Hi.
Basically I think the AWS S3 http requests are being lost due to the network, and that if you were iterating through the files in the dbPath directory and sending them one by one using “aws s3 cp …”(*) you would encounter the same error.
The AWS library being used in PSMDB is the C++ SDK from AWS rather than the python one used by the AWS CLI. So they’re not perfectly the same. But I have faith that they’d both be doing this most-common type of S3 operation correctly, if not perfectly the same.
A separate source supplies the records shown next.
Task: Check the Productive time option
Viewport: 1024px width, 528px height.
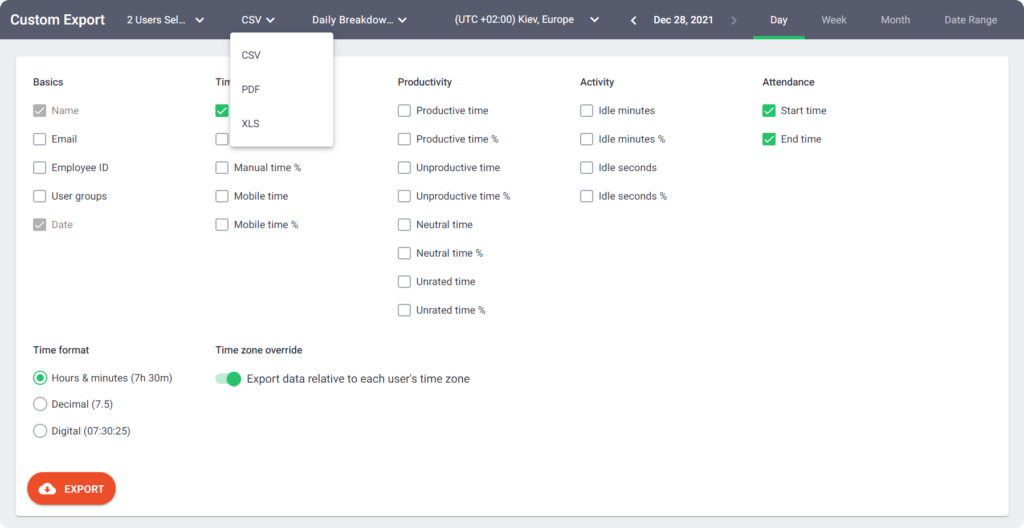Action: [x=404, y=111]
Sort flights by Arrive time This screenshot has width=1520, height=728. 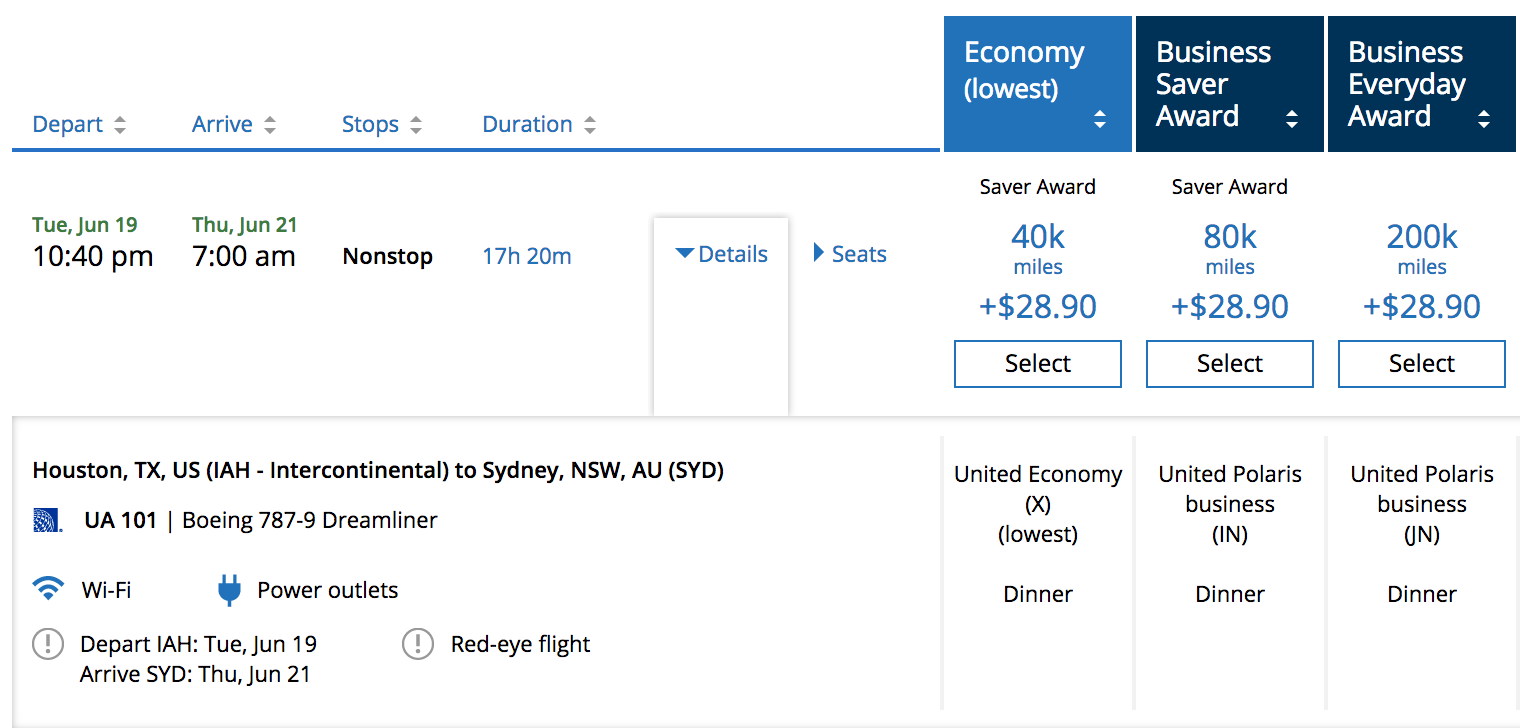[234, 125]
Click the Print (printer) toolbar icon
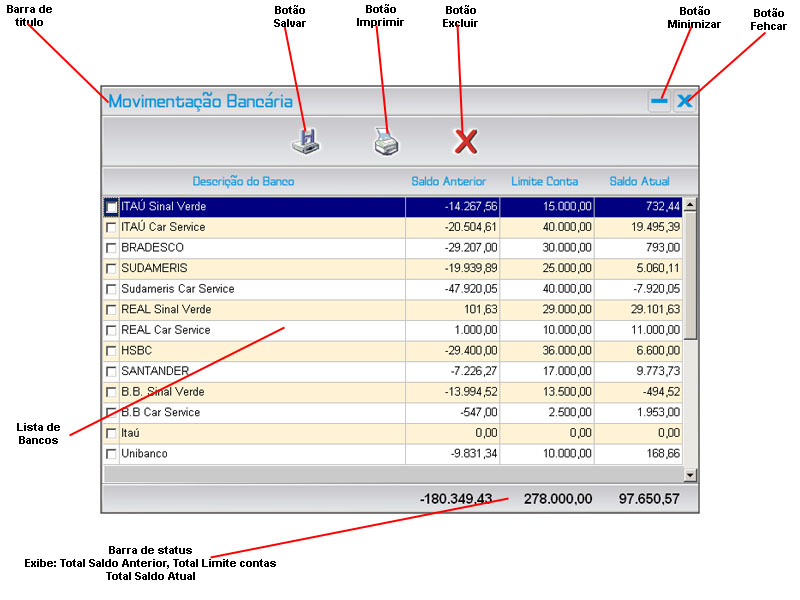This screenshot has width=800, height=600. (387, 143)
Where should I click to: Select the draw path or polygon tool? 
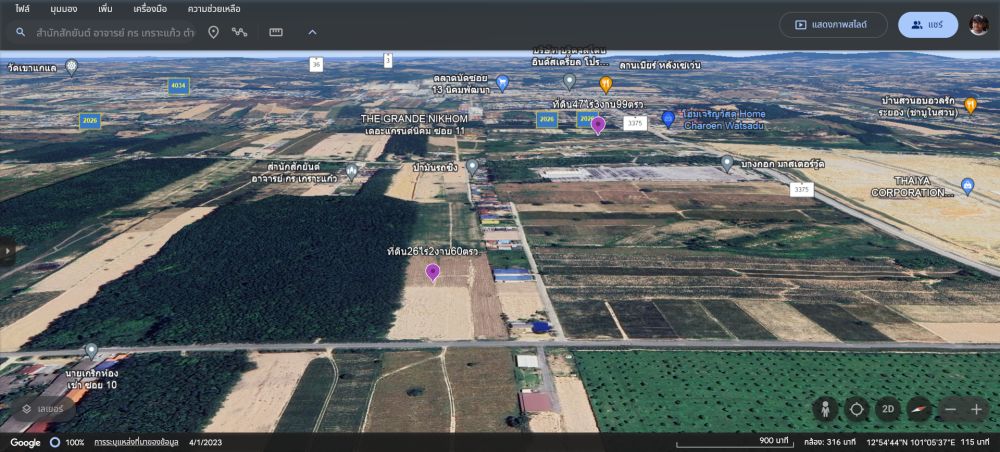240,32
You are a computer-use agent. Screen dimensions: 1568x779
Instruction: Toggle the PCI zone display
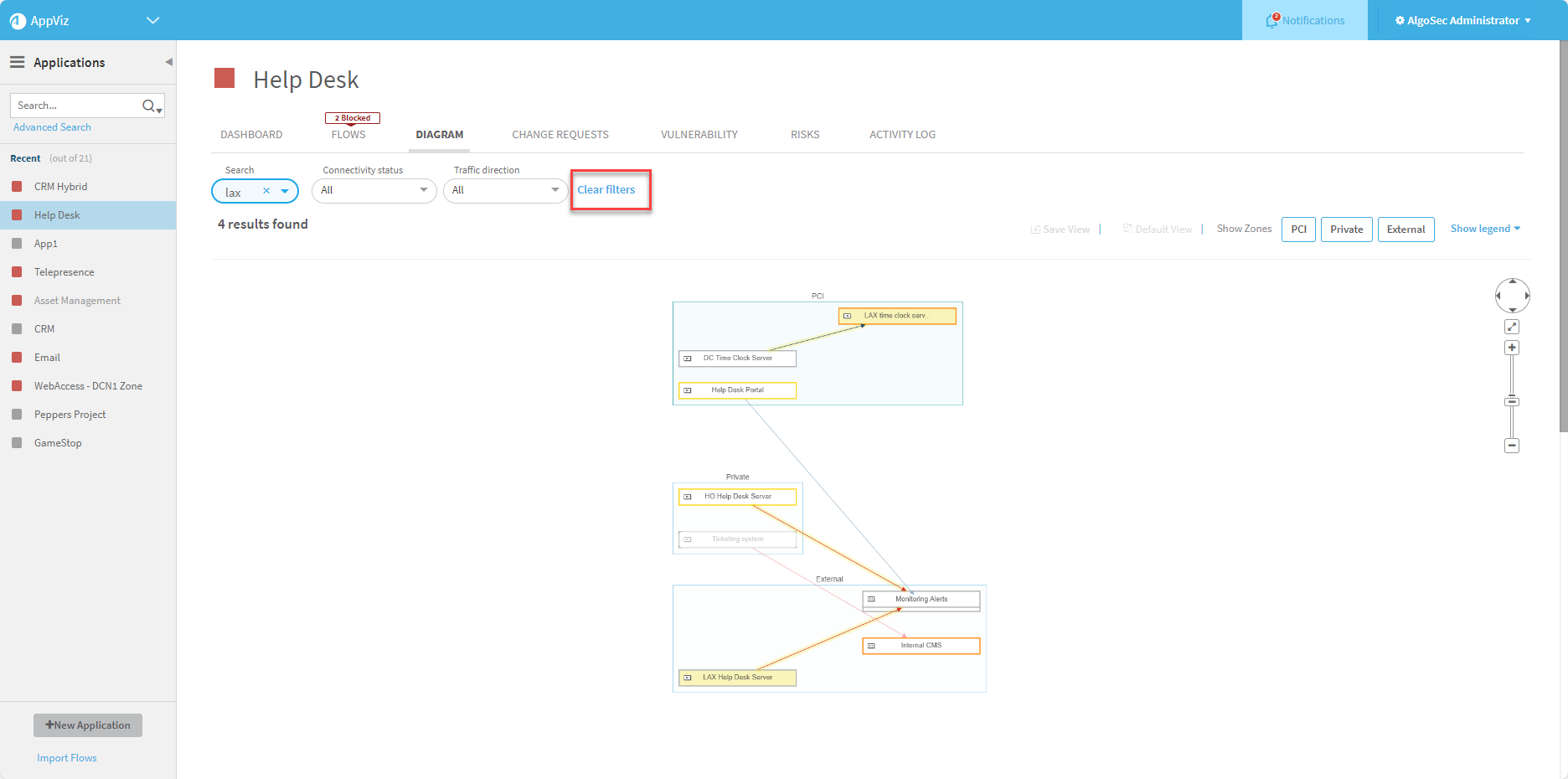[1298, 230]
You could attempt to increase the information put in the log whilst it runs by raising the log level to 2. This will produce a lot more messages because there are many debug log calls at level 2 , even if we restrict just to the “STORAGE” component. (You can search for “LOGV2” in code of hotBackup() to see example of the messages I mean.)
db.setLogLevel(2, "storage")
db.adminCommand({ createBackup: 1, .... });
db.setLogLevel(-1, "storage"); /* Revert storage to global log level again. That is 0 by default */
//I will strongly suggest running the 'db.setLogLevel(-1, "storage");' command from
// another shell instance after 20 mins at most rather than wait for
// createBackup to finish normally. If it takes an hour for example the log file may be 10's of GB! Log level 2 is a danger of its own.
But I’m not hopeful this will provide any new perspective. The error messages you identified at the start (eg. CurlHttpClient … Curl returned error code 55 - Failed sending data to the peer) will only appear again next to otherwise normal AWS commands I believe. The curl library is telling us that the HTTP request outside of the mongod process was abruptly terminated.
* Or “aws s3api put-object …”, or “aws s3api create-multipart-upload”+“aws s3api upload-part …”